• [Requirement] Go through the lines below one by one and count those holding the string "computer". Give the count alone.

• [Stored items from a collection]
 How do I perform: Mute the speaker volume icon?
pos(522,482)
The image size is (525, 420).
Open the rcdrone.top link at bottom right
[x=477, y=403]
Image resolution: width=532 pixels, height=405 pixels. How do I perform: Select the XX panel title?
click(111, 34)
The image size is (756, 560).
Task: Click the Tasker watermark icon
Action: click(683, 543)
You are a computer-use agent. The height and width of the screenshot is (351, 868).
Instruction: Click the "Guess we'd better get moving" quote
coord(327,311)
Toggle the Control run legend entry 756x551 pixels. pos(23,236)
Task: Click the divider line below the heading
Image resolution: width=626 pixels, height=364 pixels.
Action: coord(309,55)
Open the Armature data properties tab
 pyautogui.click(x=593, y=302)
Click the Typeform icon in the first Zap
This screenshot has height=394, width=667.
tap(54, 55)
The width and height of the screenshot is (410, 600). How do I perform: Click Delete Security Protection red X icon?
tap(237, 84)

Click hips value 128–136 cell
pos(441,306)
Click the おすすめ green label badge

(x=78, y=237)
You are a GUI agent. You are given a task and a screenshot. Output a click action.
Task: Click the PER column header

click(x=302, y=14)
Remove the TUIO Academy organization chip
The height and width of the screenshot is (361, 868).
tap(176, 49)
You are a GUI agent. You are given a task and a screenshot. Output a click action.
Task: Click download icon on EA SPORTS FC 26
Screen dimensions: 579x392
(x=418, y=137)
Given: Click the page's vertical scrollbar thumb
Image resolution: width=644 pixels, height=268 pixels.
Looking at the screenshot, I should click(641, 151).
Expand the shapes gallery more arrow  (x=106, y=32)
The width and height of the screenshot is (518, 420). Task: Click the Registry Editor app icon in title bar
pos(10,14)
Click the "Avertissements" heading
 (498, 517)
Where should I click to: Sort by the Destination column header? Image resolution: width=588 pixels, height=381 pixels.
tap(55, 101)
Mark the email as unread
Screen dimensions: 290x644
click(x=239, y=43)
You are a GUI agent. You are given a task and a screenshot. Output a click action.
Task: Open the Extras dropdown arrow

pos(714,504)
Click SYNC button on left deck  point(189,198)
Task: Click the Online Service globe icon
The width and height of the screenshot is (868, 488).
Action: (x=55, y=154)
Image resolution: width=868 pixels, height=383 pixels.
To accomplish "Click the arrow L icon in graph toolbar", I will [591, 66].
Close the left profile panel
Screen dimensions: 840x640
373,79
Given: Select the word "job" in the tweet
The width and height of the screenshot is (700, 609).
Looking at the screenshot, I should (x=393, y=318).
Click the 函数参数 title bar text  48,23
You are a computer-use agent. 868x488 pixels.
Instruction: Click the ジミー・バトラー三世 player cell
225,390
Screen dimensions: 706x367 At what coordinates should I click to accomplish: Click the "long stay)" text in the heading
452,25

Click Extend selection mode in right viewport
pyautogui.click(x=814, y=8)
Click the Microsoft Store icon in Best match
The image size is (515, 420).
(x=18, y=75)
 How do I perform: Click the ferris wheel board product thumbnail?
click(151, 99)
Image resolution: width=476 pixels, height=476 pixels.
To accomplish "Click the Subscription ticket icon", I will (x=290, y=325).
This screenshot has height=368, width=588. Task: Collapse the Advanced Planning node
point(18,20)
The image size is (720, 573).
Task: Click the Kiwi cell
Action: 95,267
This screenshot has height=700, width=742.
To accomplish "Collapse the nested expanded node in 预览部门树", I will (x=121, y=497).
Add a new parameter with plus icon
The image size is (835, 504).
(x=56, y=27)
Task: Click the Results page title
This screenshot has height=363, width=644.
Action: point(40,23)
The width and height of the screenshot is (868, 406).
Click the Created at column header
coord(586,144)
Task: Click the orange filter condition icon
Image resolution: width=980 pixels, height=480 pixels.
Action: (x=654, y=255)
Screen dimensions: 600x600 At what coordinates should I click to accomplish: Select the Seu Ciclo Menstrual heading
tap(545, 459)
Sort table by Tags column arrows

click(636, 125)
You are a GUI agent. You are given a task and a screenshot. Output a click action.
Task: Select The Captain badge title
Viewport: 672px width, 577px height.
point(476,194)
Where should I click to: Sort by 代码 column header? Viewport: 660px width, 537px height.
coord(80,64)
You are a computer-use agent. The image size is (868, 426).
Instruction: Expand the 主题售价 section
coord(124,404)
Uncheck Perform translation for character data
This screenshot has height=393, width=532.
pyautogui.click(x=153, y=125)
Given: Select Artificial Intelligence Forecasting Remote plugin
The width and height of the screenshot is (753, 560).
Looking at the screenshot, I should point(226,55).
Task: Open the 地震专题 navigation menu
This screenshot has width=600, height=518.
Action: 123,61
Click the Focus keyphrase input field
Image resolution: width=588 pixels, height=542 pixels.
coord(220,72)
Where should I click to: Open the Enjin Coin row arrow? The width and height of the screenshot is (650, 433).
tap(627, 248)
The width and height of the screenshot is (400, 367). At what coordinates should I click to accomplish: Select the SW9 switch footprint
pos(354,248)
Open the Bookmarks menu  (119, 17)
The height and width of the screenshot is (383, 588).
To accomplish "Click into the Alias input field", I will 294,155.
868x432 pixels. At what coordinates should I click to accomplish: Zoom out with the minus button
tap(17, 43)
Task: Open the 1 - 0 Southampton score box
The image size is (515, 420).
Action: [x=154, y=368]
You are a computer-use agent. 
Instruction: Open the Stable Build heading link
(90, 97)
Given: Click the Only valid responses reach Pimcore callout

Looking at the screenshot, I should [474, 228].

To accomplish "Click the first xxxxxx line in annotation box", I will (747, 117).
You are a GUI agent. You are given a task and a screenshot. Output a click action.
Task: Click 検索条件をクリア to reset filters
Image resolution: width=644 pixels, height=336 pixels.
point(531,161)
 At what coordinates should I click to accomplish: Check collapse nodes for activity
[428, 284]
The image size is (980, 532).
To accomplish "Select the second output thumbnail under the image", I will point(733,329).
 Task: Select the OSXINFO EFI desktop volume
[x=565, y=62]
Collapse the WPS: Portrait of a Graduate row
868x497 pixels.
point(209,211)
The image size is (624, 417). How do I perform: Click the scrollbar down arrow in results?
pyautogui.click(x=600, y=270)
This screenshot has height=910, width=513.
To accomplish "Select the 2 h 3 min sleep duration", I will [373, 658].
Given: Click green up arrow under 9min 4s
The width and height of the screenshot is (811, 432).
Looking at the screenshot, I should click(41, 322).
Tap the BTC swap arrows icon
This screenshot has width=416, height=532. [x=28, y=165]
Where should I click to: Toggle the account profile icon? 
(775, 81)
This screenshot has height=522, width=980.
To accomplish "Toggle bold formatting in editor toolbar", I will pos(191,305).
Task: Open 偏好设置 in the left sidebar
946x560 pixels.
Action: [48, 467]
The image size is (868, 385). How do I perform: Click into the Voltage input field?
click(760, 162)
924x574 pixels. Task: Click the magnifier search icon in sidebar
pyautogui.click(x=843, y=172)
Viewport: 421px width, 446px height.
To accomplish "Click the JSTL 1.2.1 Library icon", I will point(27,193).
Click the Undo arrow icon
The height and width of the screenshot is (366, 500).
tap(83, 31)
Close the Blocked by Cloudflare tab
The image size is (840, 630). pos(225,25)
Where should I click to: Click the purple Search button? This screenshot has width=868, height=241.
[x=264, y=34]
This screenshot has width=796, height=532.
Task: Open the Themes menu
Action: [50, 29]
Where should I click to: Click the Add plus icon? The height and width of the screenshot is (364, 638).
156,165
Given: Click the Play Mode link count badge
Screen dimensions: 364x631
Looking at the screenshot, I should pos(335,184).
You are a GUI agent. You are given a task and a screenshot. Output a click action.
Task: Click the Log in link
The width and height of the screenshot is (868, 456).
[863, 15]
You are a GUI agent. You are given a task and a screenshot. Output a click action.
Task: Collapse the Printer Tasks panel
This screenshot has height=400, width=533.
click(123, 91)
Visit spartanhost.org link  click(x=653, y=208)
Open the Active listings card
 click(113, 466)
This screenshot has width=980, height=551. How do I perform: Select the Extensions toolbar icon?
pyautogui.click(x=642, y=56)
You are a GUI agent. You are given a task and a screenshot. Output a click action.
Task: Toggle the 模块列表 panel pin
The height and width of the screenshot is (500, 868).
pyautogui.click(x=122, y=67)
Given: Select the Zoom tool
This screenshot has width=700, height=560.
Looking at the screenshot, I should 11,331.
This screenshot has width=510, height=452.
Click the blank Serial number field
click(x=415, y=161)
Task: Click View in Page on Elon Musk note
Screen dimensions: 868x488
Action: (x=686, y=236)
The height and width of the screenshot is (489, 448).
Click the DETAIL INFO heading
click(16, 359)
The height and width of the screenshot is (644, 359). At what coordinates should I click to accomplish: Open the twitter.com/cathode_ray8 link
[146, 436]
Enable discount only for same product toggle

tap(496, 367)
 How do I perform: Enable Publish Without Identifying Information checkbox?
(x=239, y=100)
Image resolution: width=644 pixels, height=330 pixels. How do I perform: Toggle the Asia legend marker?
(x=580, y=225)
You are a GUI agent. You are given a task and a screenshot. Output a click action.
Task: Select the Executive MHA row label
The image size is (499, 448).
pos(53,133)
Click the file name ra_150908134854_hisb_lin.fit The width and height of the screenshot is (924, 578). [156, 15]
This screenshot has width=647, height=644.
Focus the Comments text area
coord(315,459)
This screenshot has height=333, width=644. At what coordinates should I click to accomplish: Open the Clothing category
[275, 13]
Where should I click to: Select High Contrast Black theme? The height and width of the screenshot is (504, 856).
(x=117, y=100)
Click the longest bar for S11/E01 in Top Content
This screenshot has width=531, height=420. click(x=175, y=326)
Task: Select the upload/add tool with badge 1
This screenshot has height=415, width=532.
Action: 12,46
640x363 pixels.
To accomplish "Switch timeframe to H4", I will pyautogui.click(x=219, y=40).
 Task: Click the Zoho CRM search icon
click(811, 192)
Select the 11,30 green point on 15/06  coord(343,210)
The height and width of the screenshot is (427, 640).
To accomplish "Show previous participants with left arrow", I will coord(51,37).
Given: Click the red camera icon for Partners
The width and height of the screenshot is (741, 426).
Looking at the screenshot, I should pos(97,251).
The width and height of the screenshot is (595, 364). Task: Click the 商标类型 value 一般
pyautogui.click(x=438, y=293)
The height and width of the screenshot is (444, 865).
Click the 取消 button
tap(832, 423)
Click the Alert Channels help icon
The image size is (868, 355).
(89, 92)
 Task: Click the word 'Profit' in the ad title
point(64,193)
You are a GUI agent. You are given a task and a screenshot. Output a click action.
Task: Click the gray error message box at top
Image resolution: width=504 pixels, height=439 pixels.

• [Output for this task] 4